By Angelos Anastasiou
AMIDST fears that a renewed suspension of the foreclosures law by parliament could pose risks similar to those currently faced by Greece, Finance minister Harris Georgiades on Friday stressed the need for Cyprus’ economic adjustment programme to return on track.
The programme agreed with the troika of international lenders was derailed last month when parliament voted to suspend implementation of tougher foreclosure legislation until March 2, to coincide with the voting of the insolvency framework – a set of laws governing bankruptcy and borrower protection.
The International Monetary Fund said the implementation of a modern legislative framework on foreclosures and insolvencies remain “key programme commitments” for Cyprus.
“These steps aim at reducing the high level of non-performing loans, which is essential to restoring growth and job creation in Cyprus,” the IMF said in a statement.
“Given the further suspension of the effective application of the foreclosure framework, reaching staff-level agreement on the review was not possible during this visit,” the IMF said. “The teams look forward to a timely completion of the review as soon as the conditions are in place for a positive conclusion”.
According to troika planning, the new foreclosure law that greatly simplifies and expedites foreclosure procedure, should have been implemented on January 1, 2015, but the government’s failure to take the insolvency framework to a House vote by then – the fifth and final law comprising the framework currently in the final stages of preparation – has been cited by parliamentary parties as reason to suspend foreclosures.
In turn, the suspension caused the troika to freeze Cyprus’ programme until such time as the foreclosure law is enforced.

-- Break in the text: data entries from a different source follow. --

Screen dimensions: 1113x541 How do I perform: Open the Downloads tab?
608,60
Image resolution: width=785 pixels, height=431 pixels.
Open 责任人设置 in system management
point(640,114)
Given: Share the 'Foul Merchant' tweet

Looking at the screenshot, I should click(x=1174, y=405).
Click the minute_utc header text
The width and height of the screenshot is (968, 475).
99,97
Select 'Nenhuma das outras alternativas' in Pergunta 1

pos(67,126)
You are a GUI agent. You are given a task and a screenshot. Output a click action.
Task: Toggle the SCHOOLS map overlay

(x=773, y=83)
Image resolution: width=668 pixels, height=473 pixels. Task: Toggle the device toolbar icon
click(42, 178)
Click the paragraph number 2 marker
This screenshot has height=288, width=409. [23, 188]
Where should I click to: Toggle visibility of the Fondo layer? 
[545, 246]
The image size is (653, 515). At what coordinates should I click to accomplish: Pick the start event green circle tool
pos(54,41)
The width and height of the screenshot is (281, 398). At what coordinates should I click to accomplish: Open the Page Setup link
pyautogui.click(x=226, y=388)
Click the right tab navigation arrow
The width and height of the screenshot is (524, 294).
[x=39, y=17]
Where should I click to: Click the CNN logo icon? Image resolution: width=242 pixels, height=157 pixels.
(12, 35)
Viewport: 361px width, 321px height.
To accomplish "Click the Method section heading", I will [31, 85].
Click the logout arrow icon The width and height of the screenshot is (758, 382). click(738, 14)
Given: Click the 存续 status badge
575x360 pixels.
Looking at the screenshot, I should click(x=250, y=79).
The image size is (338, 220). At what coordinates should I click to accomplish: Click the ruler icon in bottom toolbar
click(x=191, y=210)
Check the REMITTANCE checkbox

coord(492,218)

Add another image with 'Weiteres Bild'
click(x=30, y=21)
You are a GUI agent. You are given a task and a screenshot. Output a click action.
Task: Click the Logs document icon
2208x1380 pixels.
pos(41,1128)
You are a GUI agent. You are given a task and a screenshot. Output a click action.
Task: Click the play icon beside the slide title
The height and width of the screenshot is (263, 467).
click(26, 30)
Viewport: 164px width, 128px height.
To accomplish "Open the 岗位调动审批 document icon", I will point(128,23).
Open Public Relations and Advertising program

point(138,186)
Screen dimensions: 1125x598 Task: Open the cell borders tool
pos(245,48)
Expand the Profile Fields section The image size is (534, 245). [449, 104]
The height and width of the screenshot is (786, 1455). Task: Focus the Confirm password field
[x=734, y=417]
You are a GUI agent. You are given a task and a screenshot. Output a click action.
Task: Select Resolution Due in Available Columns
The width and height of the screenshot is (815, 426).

Against this backdrop, the troika Cyprus mission chiefs have been on the island this week for an informal progress review.
Among the issues discussed was a sticking point in the final insolvency framework bill – the treatment of guarantors in case of a borrower’s default, or a court-ordered restructuring of a loan.
Political parties involved in the preparation of the bill have been arguing that guarantors should not be stuck with the unpaid debt of a defaulting borrower, especially since the borrower will be relieved of any obligation following a three-year probation period after being declared bankrupt.
But the Troika has insisted that relief for guarantors could not come at the expense of the lender, and thus banks should be entitled to go after guarantors for any outstanding amounts in excess of the value of any collateral, if the borrower defaults or obtains a court order for the mandatory restructuring of the loan.
With no conciliatory proposal in sight, the stalemate threatens a further extension of the programme freeze, as neither side appears willing to move back on its arguments.
And although the government is not facing imminent liquidity issues, as long as no progress is made on the insolvency framework, the likelihood of it running out of money increases with time.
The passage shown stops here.